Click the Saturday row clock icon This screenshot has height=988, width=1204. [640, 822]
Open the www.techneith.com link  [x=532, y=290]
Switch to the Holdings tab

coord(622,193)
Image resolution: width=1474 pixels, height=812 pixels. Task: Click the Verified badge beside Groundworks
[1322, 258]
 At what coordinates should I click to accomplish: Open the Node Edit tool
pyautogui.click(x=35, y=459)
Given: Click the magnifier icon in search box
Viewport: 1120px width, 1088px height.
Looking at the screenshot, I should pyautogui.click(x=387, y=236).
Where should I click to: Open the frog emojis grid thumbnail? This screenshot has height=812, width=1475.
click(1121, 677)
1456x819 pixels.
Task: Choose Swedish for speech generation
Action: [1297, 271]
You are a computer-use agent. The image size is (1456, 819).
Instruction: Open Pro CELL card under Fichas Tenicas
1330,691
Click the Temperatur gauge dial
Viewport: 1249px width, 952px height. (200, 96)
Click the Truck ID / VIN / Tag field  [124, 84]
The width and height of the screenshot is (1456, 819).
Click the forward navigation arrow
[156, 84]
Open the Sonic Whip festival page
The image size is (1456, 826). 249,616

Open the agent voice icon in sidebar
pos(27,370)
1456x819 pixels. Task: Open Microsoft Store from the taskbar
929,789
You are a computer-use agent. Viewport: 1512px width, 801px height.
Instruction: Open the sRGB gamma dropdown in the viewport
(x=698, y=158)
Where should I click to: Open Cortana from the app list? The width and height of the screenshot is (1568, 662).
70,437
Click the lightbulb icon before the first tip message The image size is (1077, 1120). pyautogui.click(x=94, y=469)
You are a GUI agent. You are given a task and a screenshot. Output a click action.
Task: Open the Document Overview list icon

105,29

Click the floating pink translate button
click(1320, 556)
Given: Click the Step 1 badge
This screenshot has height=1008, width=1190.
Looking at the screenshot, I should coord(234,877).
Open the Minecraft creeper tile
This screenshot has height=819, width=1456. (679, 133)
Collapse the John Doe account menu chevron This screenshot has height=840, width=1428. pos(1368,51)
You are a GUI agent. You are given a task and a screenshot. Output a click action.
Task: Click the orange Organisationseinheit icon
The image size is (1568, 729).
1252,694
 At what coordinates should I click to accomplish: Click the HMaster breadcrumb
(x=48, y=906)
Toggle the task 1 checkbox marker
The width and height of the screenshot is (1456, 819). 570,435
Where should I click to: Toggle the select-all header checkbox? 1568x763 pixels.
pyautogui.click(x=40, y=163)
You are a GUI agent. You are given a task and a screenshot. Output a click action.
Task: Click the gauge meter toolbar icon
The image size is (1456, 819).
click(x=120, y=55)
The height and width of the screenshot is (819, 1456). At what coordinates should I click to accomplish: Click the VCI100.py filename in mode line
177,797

::::::::

Directions:
Please retype, with no changes, the lines that run from the first line of the entries to the line with "Click the Truck", both ends included.

Solution for this exercise:
Click the Saturday row clock icon This screenshot has height=988, width=1204. [640, 822]
Open the www.techneith.com link  [x=532, y=290]
Switch to the Holdings tab

coord(622,193)
Image resolution: width=1474 pixels, height=812 pixels. Task: Click the Verified badge beside Groundworks
[1322, 258]
 At what coordinates should I click to accomplish: Open the Node Edit tool
pyautogui.click(x=35, y=459)
Given: Click the magnifier icon in search box
Viewport: 1120px width, 1088px height.
Looking at the screenshot, I should pyautogui.click(x=387, y=236).
Where should I click to: Open the frog emojis grid thumbnail? This screenshot has height=812, width=1475.
click(1121, 677)
1456x819 pixels.
Task: Choose Swedish for speech generation
Action: [1297, 271]
You are a computer-use agent. The image size is (1456, 819).
Instruction: Open Pro CELL card under Fichas Tenicas
1330,691
Click the Temperatur gauge dial
Viewport: 1249px width, 952px height. (200, 96)
Click the Truck ID / VIN / Tag field  [124, 84]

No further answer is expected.